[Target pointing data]
_ _ _ _ _ _ _
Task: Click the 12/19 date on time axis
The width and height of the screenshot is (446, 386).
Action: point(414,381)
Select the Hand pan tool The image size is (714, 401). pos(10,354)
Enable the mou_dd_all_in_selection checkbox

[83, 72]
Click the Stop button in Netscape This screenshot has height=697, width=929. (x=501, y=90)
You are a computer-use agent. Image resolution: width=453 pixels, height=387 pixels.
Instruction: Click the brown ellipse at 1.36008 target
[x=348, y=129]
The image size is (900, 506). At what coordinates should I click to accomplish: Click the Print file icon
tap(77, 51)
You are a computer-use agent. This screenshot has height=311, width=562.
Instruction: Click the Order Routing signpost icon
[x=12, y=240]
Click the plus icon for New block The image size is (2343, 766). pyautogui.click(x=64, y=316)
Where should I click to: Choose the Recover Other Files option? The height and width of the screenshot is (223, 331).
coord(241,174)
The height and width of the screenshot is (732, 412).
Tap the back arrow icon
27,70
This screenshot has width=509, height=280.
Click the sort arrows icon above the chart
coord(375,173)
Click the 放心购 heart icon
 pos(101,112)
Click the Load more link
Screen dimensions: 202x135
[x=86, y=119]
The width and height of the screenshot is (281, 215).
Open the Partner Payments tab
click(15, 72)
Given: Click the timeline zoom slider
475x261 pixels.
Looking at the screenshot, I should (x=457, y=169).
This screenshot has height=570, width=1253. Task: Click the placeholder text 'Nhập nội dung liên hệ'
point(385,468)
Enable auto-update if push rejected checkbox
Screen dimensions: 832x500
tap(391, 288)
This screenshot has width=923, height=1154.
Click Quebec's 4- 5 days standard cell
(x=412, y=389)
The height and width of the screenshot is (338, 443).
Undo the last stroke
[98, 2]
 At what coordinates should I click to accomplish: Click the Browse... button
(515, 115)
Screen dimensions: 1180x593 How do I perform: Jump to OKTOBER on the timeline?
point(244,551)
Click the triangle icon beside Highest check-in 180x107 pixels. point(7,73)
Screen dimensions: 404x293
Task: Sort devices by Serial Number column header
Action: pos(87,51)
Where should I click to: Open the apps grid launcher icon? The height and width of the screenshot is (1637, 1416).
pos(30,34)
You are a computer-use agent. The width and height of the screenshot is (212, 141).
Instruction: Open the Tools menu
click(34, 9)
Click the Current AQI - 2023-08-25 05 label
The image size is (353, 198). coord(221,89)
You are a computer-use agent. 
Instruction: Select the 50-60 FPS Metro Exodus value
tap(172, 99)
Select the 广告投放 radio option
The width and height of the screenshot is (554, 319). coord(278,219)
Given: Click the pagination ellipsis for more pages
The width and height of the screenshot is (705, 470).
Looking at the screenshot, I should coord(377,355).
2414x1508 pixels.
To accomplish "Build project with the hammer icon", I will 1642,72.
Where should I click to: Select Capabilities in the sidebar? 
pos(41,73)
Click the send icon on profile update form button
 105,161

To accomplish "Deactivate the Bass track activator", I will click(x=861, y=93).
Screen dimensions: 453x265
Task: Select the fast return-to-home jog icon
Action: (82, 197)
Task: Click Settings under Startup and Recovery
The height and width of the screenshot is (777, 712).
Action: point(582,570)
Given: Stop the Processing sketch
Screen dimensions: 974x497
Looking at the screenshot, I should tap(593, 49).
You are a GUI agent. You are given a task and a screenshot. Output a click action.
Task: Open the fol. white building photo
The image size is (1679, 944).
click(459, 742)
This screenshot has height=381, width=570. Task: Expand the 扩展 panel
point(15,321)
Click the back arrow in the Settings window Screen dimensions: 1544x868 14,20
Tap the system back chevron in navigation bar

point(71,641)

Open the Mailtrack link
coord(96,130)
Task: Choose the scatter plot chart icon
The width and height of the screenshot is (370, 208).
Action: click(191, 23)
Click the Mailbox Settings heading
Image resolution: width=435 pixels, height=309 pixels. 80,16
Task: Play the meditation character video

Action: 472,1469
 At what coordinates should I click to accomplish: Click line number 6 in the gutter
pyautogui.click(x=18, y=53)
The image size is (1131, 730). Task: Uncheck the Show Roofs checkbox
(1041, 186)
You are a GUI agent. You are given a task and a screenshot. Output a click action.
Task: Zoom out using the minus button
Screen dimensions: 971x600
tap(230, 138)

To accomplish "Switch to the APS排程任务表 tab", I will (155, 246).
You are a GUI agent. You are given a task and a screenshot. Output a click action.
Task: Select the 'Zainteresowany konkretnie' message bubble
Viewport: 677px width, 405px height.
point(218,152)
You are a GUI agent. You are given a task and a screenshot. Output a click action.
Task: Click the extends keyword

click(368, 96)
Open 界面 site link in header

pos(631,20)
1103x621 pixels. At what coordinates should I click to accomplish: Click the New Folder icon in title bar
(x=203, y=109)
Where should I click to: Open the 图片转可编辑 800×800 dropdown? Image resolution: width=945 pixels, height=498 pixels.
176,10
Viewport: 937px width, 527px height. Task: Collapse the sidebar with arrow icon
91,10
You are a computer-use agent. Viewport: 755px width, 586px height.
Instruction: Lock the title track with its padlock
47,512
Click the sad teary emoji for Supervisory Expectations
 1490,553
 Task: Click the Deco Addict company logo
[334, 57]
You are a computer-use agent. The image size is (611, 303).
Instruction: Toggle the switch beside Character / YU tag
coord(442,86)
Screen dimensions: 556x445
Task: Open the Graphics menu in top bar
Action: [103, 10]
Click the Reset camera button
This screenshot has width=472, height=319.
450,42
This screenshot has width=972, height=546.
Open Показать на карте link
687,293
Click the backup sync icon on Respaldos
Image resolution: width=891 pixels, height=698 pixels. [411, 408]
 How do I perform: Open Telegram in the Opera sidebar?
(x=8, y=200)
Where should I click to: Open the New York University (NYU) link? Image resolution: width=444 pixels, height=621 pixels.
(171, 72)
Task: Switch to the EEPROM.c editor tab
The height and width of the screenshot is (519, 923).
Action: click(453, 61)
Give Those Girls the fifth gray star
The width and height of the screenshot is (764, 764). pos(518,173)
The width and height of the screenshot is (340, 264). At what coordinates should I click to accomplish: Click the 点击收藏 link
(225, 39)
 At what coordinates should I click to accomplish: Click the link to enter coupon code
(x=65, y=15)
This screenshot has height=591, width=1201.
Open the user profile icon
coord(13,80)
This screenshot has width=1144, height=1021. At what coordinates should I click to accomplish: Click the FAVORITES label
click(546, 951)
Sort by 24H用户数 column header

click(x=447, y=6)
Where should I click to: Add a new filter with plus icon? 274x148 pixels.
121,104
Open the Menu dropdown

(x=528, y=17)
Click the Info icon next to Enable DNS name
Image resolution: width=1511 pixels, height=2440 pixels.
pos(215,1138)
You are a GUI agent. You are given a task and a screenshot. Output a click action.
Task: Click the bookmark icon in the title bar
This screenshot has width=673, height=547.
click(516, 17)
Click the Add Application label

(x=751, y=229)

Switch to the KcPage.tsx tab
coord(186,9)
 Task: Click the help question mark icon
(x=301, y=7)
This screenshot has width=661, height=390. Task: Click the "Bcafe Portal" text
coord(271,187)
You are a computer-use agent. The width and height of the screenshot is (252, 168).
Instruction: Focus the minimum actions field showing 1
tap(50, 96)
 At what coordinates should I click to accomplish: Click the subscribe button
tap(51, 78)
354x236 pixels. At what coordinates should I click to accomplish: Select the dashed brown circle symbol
_ _ _ _ _ _ _
### Job
Output every one of the entries above as a numbered list, one line per item, with blank lines omitted.

### In response
1. Task: Click the 12/19 date on time axis
2. The width and height of the screenshot is (446, 386).
3. Action: point(414,381)
4. Select the Hand pan tool The image size is (714, 401). pos(10,354)
5. Enable the mou_dd_all_in_selection checkbox
6. [83, 72]
7. Click the Stop button in Netscape This screenshot has height=697, width=929. (x=501, y=90)
8. You are a computer-use agent. Image resolution: width=453 pixels, height=387 pixels.
9. Instruction: Click the brown ellipse at 1.36008 target
10. [x=348, y=129]
11. The image size is (900, 506). At what coordinates should I click to accomplish: Click the Print file icon
12. tap(77, 51)
13. You are a computer-use agent. This screenshot has height=311, width=562.
14. Instruction: Click the Order Routing signpost icon
15. [x=12, y=240]
16. Click the plus icon for New block The image size is (2343, 766). pyautogui.click(x=64, y=316)
17. Where should I click to: Choose the Recover Other Files option? The height and width of the screenshot is (223, 331).
18. coord(241,174)
19. The height and width of the screenshot is (732, 412).
20. Tap the back arrow icon
21. 27,70
22. This screenshot has width=509, height=280.
23. Click the sort arrows icon above the chart
24. coord(375,173)
25. Click the 放心购 heart icon
26.  pos(101,112)
27. Click the Load more link
28. Screen dimensions: 202x135
29. [x=86, y=119]
30. The width and height of the screenshot is (281, 215).
31. Open the Partner Payments tab
32. click(15, 72)
33. Given: Click the timeline zoom slider
34. 475x261 pixels.
35. Looking at the screenshot, I should (x=457, y=169).
36. This screenshot has height=570, width=1253. Task: Click the placeholder text 'Nhập nội dung liên hệ'
37. point(385,468)
38. Enable auto-update if push rejected checkbox
39. Screen dimensions: 832x500
40. tap(391, 288)
41. This screenshot has width=923, height=1154.
42. Click Quebec's 4- 5 days standard cell
43. (x=412, y=389)
44. The height and width of the screenshot is (338, 443).
45. Undo the last stroke
46. [98, 2]
47.  At what coordinates should I click to accomplish: Click the Browse... button
48. (515, 115)
49. Screen dimensions: 1180x593 How do I perform: Jump to OKTOBER on the timeline?
50. point(244,551)
51. Click the triangle icon beside Highest check-in 180x107 pixels. point(7,73)
52. Screen dimensions: 404x293
53. Task: Sort devices by Serial Number column header
54. Action: pos(87,51)
55. Where should I click to: Open the apps grid launcher icon? The height and width of the screenshot is (1637, 1416).
56. pos(30,34)
57. You are a computer-use agent. The width and height of the screenshot is (212, 141).
58. Instruction: Open the Tools menu
59. click(34, 9)
60. Click the Current AQI - 2023-08-25 05 label
61. The image size is (353, 198). coord(221,89)
62. You are a computer-use agent. 
63. Instruction: Select the 50-60 FPS Metro Exodus value
64. tap(172, 99)
65. Select the 广告投放 radio option
66. The width and height of the screenshot is (554, 319). coord(278,219)
67. Given: Click the pagination ellipsis for more pages
68. The width and height of the screenshot is (705, 470).
69. Looking at the screenshot, I should coord(377,355).
70. 2414x1508 pixels.
71. To accomplish "Build project with the hammer icon", I will 1642,72.
72. Where should I click to: Select Capabilities in the sidebar? 
73. pos(41,73)
74. Click the send icon on profile update form button
75.  105,161
76. To accomplish "Deactivate the Bass track activator", I will click(x=861, y=93).
77. Screen dimensions: 453x265
78. Task: Select the fast return-to-home jog icon
79. Action: (82, 197)
80. Task: Click Settings under Startup and Recovery
81. The height and width of the screenshot is (777, 712).
82. Action: point(582,570)
83. Given: Stop the Processing sketch
84. Screen dimensions: 974x497
85. Looking at the screenshot, I should tap(593, 49).
86. You are a GUI agent. You are given a task and a screenshot. Output a click action.
87. Task: Open the fol. white building photo
88. The image size is (1679, 944).
89. click(459, 742)
90. This screenshot has height=381, width=570. Task: Expand the 扩展 panel
91. point(15,321)
92. Click the back arrow in the Settings window Screen dimensions: 1544x868 14,20
93. Tap the system back chevron in navigation bar
94. point(71,641)
95. Open the Mailtrack link
96. coord(96,130)
97. Task: Choose the scatter plot chart icon
98. The width and height of the screenshot is (370, 208).
99. Action: click(191, 23)
100. Click the Mailbox Settings heading
101. Image resolution: width=435 pixels, height=309 pixels. 80,16
102. Task: Play the meditation character video
103. Action: 472,1469
104.  At what coordinates should I click to accomplish: Click line number 6 in the gutter
105. pyautogui.click(x=18, y=53)
106. The image size is (1131, 730). Task: Uncheck the Show Roofs checkbox
107. (1041, 186)
108. You are a GUI agent. You are given a task and a screenshot. Output a click action.
109. Task: Zoom out using the minus button
110. Screen dimensions: 971x600
111. tap(230, 138)
112. To accomplish "Switch to the APS排程任务表 tab", I will (155, 246).
113. You are a GUI agent. You are given a task and a screenshot. Output a click action.
114. Task: Select the 'Zainteresowany konkretnie' message bubble
115. Viewport: 677px width, 405px height.
116. point(218,152)
117. You are a GUI agent. You are given a task and a screenshot. Output a click action.
118. Task: Click the extends keyword
119. click(368, 96)
120. Open 界面 site link in header
121. pos(631,20)
122. 1103x621 pixels. At what coordinates should I click to accomplish: Click the New Folder icon in title bar
123. (x=203, y=109)
124. Where should I click to: Open the 图片转可编辑 800×800 dropdown? Image resolution: width=945 pixels, height=498 pixels.
125. 176,10
126. Viewport: 937px width, 527px height. Task: Collapse the sidebar with arrow icon
127. 91,10
128. You are a computer-use agent. Viewport: 755px width, 586px height.
129. Instruction: Lock the title track with its padlock
130. 47,512
131. Click the sad teary emoji for Supervisory Expectations
132.  1490,553
133.  Task: Click the Deco Addict company logo
134. [334, 57]
135. You are a computer-use agent. The image size is (611, 303).
136. Instruction: Toggle the switch beside Character / YU tag
137. coord(442,86)
138. Screen dimensions: 556x445
139. Task: Open the Graphics menu in top bar
140. Action: [103, 10]
141. Click the Reset camera button
142. This screenshot has width=472, height=319.
143. 450,42
144. This screenshot has width=972, height=546.
145. Open Показать на карте link
146. 687,293
147. Click the backup sync icon on Respaldos
148. Image resolution: width=891 pixels, height=698 pixels. [411, 408]
149.  How do I perform: Open Telegram in the Opera sidebar?
150. (x=8, y=200)
151. Where should I click to: Open the New York University (NYU) link? Image resolution: width=444 pixels, height=621 pixels.
152. (171, 72)
153. Task: Switch to the EEPROM.c editor tab
154. The height and width of the screenshot is (519, 923).
155. Action: click(453, 61)
156. Give Those Girls the fifth gray star
157. The width and height of the screenshot is (764, 764). pos(518,173)
158. The width and height of the screenshot is (340, 264). At what coordinates should I click to accomplish: Click the 点击收藏 link
159. (225, 39)
160.  At what coordinates should I click to accomplish: Click the link to enter coupon code
161. (x=65, y=15)
162. This screenshot has height=591, width=1201.
163. Open the user profile icon
164. coord(13,80)
165. This screenshot has width=1144, height=1021. At what coordinates should I click to accomplish: Click the FAVORITES label
166. click(546, 951)
167. Sort by 24H用户数 column header
168. click(x=447, y=6)
169. Where should I click to: Add a new filter with plus icon? 274x148 pixels.
170. 121,104
171. Open the Menu dropdown
172. (x=528, y=17)
173. Click the Info icon next to Enable DNS name
174. Image resolution: width=1511 pixels, height=2440 pixels.
175. pos(215,1138)
176. You are a GUI agent. You are given a task and a screenshot. Output a click action.
177. Task: Click the bookmark icon in the title bar
178. This screenshot has width=673, height=547.
179. click(516, 17)
180. Click the Add Application label
181. (x=751, y=229)
182. Switch to the KcPage.tsx tab
183. coord(186,9)
184.  Task: Click the help question mark icon
185. (x=301, y=7)
186. This screenshot has width=661, height=390. Task: Click the "Bcafe Portal" text
187. coord(271,187)
188. You are a computer-use agent. The width and height of the screenshot is (252, 168).
189. Instruction: Focus the minimum actions field showing 1
190. tap(50, 96)
191.  At what coordinates should I click to accomplish: Click the subscribe button
192. tap(51, 78)
193. 354x236 pixels. At what coordinates should I click to accomplish: Select the dashed brown circle symbol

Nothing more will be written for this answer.